-- INPUT MATERIAL follows --
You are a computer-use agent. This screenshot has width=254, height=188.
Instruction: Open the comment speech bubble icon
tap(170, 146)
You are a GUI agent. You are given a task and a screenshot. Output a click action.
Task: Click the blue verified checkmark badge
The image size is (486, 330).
-- INPUT MATERIAL concluded --
-- INPUT MATERIAL follows --
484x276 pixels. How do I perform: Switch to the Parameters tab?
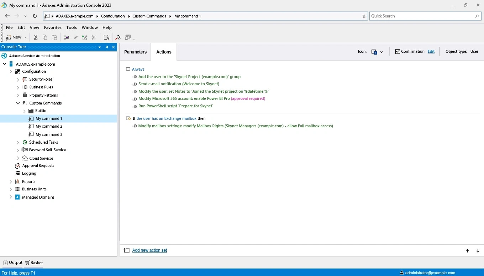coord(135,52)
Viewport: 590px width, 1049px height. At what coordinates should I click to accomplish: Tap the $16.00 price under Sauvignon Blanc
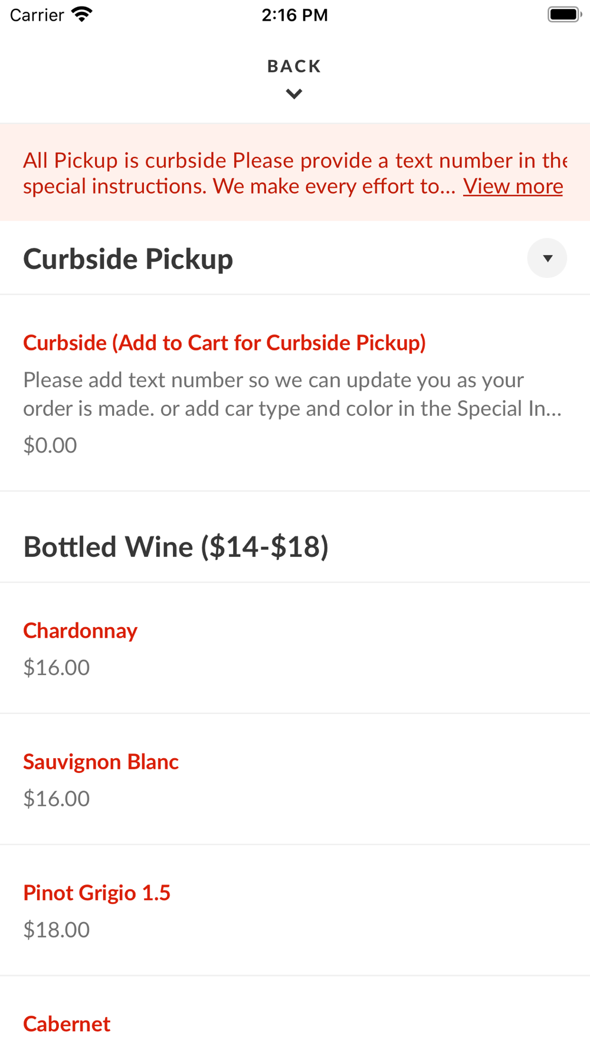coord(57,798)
-- INPUT MATERIAL concluded --
*WHAT YOU SHOULD DO*: Looking at the data above, write out exactly the lines that start at the one containing "You are a computer-use" and end at the one containing "The image size is (486, 330)."; include both and nothing beyond.

*RESULT OF THE TASK*:
You are a computer-use agent. This screenshot has width=254, height=188.
Instruction: Open the comment speech bubble icon
tap(170, 146)
You are a GUI agent. You are given a task and a screenshot. Output a click action.
Task: Click the blue verified checkmark badge
The image size is (486, 330).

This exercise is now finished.